『カブトムシと進化論 -博物学の復権』  新思索社 ¥2500+税 


河野和男(かわの かずお) 著

 2004年11月30日発刊。最近購入し、電車の帰り道、駅を乗り過ごすほどに読みいってしまいました。著者は、アジア各国の作物育種を手がけられ現地への貢献もめざましい育種学の専門家でもあるが、かなりの昆虫愛好家でもあり、本書は、この両輪によってここちよいバランス感覚の内容となっています。肩書きもある方ですが、このような本を書かれることは勇気も要ったのではないかと推察します。

 「主体性の進化論:今西錦司」「分子進化の中立説:木村資生」という両人の是非を論じる章は、とても公平な視点のように感じました。

 虫が好きでダーウィン論に反発した人といえば、ファーブルを思い出しますが、やはり昆虫の多様な世界を愛する人は、自然選択一元論に対しては理不尽な感情が起るのではないかと思います。熱帯と温帯のカブトムシの標本を並べてみて、「カブトムシは根本的に熱帯の虫のようである」とか、「熱帯は一般に温度が高いので生物活性が高く進化速度も速い(素朴な理解)」などと書いているところは、たとえ今立証できないことであっても、虫を眺めていると「本当のこと」としかいいようがない気がします。私もかつては昆虫少年であり、今でも採集こそはしませんが、何故か毎年2-3匹、コクワガタのメスが自宅へ訪問?するのでそれを飼っているのですが、ヨチヨチ手のひらを歩く可愛い姿を見ていると、「突然変異の積み重ね」が今手のひらを歩いているという思想に対して憤りを感じることがあります。

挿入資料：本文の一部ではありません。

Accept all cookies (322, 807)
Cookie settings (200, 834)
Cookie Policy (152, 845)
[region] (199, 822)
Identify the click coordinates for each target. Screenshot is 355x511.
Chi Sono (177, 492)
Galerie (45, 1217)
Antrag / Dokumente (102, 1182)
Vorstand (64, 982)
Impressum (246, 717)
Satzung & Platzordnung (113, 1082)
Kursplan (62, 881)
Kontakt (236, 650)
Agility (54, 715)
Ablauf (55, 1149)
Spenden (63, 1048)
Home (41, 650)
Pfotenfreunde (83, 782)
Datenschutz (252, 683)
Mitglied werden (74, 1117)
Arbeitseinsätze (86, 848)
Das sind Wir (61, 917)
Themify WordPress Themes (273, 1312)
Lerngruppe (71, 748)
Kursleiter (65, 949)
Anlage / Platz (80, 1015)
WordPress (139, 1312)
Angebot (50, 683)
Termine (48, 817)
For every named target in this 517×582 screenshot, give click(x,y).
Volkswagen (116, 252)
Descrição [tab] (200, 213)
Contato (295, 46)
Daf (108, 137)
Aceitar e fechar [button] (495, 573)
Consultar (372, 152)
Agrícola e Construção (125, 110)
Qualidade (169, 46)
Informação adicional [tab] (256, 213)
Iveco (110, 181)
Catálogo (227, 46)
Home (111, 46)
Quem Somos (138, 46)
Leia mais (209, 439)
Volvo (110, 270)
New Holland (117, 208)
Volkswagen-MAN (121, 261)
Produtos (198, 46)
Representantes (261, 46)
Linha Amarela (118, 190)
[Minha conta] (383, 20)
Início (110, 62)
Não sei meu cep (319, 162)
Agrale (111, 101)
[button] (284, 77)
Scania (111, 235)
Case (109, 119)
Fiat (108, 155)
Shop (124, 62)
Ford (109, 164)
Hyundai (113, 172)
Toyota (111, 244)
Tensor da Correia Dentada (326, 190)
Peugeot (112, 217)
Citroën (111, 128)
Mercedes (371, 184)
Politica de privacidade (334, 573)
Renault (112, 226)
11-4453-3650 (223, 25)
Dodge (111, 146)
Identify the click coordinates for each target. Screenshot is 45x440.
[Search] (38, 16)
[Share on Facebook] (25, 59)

 推薦しておきながら、実はまだ読み途中ですが、不肖この『今西錦司の世界』を少しは参考になるなぁと思っていただける人であれば、本書『カブトムシと進化論』はとても面白く読めると思います。
 あとがきには、「自分もこんな本を書いてみたかったのだ」と思ってもらえる本を書きたかった、とあるが、著者のねらいどおり、そう思ってしまいました。